Parallelamente, il ministero dell’Istruzione, mentre ha ridotto le risorse per le azioni regionali, ha attivato interventi a gestione diretta, come il recente “Welfare dello studente”, contenuto nel decreto legge del ministro Carrozza (poi legge 128/2013), che destinerà risorse agli studenti per pagare il trasporto scolastico. Oppure con il recentissimo ddl del Governo che prevede la detrazione fino a mille euro per l’acquisto di testi scolastici.

A queste condizioni la Regione, in ossequio ai principi di buon governo, non può che concentrare le risorse del proprio bilancio sulle famiglie più bisognose, evitando interventi che si sovrappongono con quelli già attivi del ministero, dei Comuni e delle Province.

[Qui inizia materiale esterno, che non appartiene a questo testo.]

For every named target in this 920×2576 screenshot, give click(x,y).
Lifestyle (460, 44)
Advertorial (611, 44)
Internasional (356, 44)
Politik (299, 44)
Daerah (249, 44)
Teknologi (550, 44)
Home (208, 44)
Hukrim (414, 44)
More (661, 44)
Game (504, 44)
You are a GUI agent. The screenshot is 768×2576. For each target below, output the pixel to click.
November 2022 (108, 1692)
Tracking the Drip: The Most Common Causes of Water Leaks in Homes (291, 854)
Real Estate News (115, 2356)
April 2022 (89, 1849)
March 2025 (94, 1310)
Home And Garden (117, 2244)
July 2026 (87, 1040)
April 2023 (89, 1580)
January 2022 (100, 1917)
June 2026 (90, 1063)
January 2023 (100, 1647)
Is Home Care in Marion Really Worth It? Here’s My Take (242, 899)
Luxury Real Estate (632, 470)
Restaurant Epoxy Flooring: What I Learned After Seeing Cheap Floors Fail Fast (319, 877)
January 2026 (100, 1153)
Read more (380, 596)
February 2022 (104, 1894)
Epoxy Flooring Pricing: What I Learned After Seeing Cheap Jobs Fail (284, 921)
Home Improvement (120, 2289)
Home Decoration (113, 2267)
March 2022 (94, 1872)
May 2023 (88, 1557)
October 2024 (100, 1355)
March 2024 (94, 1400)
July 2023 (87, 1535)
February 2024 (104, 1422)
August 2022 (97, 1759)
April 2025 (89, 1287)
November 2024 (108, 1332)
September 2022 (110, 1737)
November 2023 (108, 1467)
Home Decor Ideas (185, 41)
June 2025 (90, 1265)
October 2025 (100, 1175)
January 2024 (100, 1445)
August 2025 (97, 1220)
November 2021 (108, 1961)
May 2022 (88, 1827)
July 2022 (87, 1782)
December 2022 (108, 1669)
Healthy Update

Spenderemo al meglio i 10 milioni complessivi disponibili, attraverso l’individuazione di indicatori efficaci, per i quali auspichiamo che la riforma dell’Isee risolva alcune situazioni non sostenibili, tra cui la situazione di redditi prodotti all’estero, dando un giro di vite al fenomeno dei finti poveri, ma anche al contrario prevedendo trattamenti più favorevoli per i nuclei familiari numerosi, per chi ha a carico una persona disabile, per chi si trova in stato temporaneo di inattività lavorativa.

In questo senso abbiamo inteso qualificare la spesa pubblica di Regione Lombardia per la promozione della qualità ad ampio raggio, dal rinnovato investimento di 60 milioni in edilizia scolastica, al potenziamento della scuola digitale, al mantenimento della possibilità per le famiglie anche non benestanti di poter accedere alle scuole paritarie, allo sviluppo delle scuole universitarie professionali, ma soprattutto alla prosecuzione dei percorsi di istruzione e formazione professionale, a cui si iscrivono ormai il 18 per cento degli studenti usciti dalla scuola secondaria di primo grado e che non esisterebbero se la Regione non li finanziasse con quasi 100 milioni del proprio bilancio.

Questi sono i veri compiti della Regione, che come Giunta perseguiamo con convinzione e competenza, al di là di ogni uso strumentale degli studenti e della scuola, che abbiamo visto operare non solo dal M5S, ma persino dal Pd, che si conferma un partito attirato dai movimenti di vuota contestazione nonostante il nuovo corso prospettato da Renzi.